_WHAT YOU NEED TO DO_. Beneath this line are entries. Copy the range from the line with "Click the blue bullet before 신체계측(신장/체중,체성분)" to the line with "1020x1196 pixels. At", ends included, exactly; leave pictures out.

━━━ DATA FOR REVIEW

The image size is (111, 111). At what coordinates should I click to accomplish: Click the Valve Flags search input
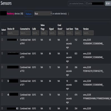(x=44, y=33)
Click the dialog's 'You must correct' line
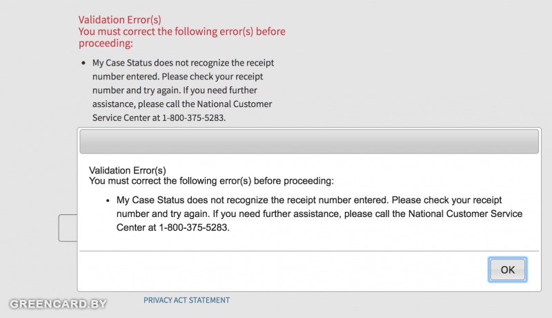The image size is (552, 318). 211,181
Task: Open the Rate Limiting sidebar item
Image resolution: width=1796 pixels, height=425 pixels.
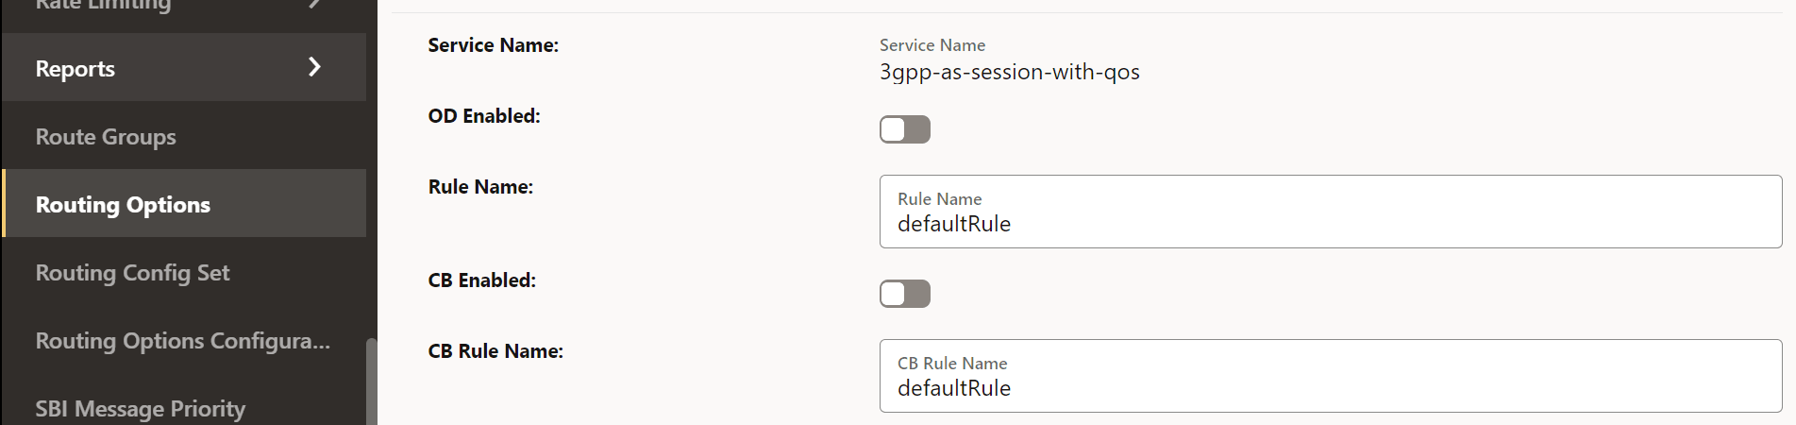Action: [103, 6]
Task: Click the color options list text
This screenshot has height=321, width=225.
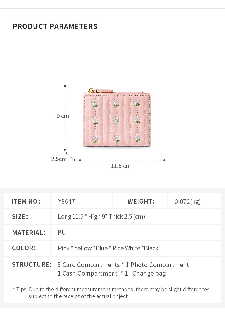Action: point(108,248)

━━━━━━
━━━ DATA FOR REVIEW

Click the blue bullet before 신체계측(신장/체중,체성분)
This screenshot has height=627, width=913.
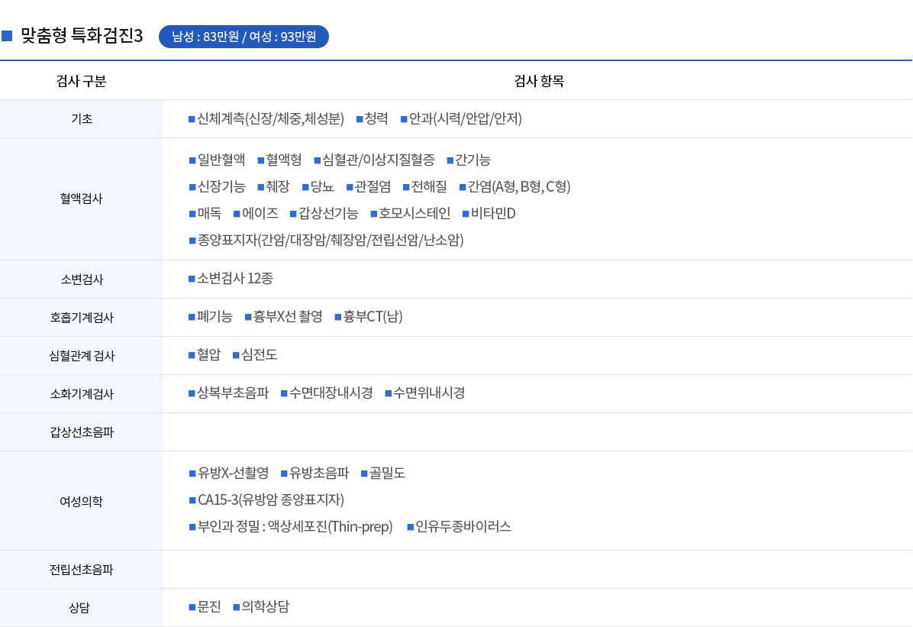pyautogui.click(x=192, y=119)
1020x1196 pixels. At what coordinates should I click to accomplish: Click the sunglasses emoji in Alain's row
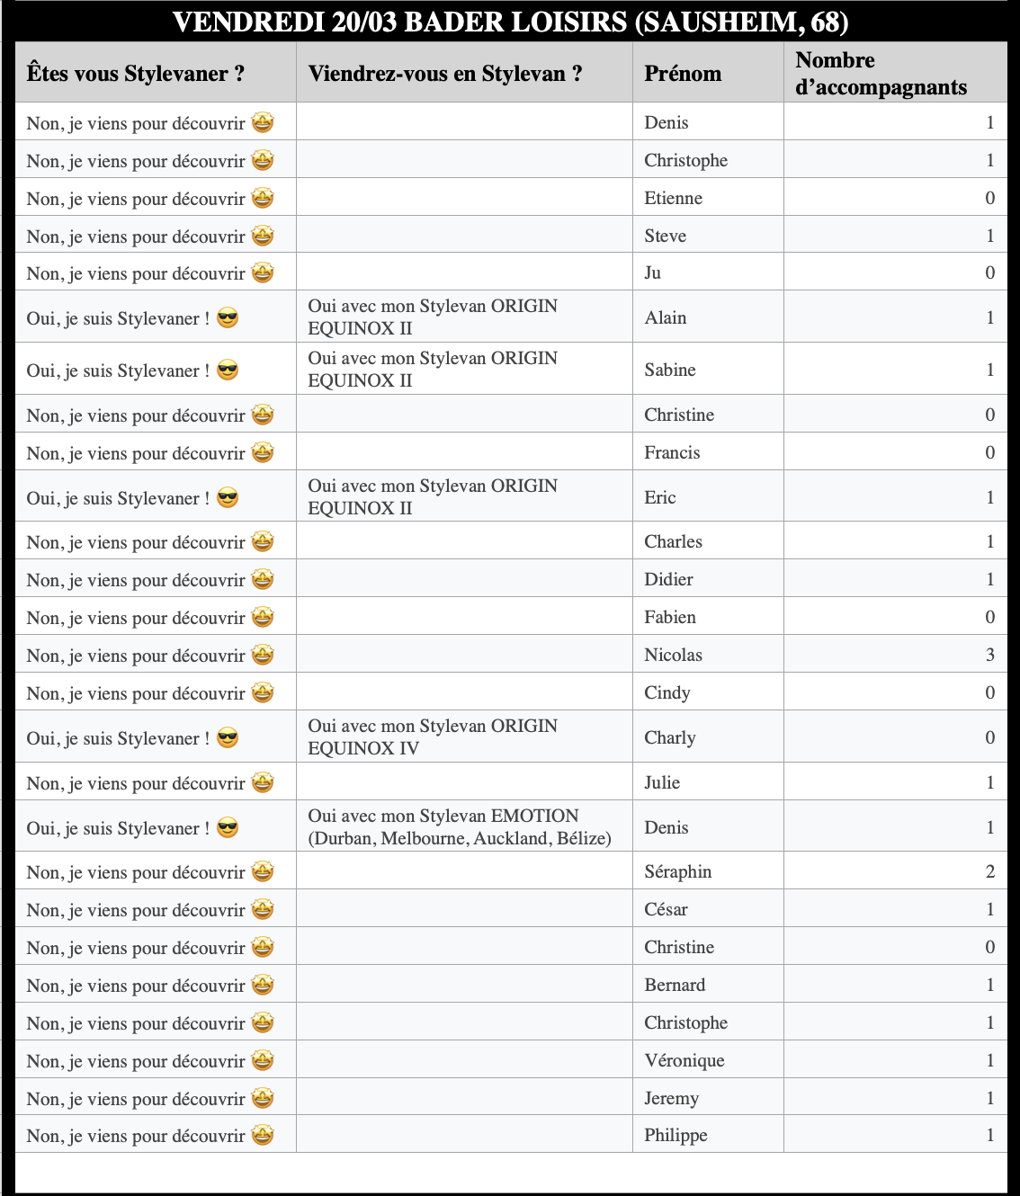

━━━━━━

_EXPECTED ANSWER_.
Click the blue bullet before 신체계측(신장/체중,체성분)
This screenshot has height=627, width=913.
pyautogui.click(x=192, y=119)
1020x1196 pixels. At what coordinates should I click to accomplish: Click the sunglasses emoji in Alain's row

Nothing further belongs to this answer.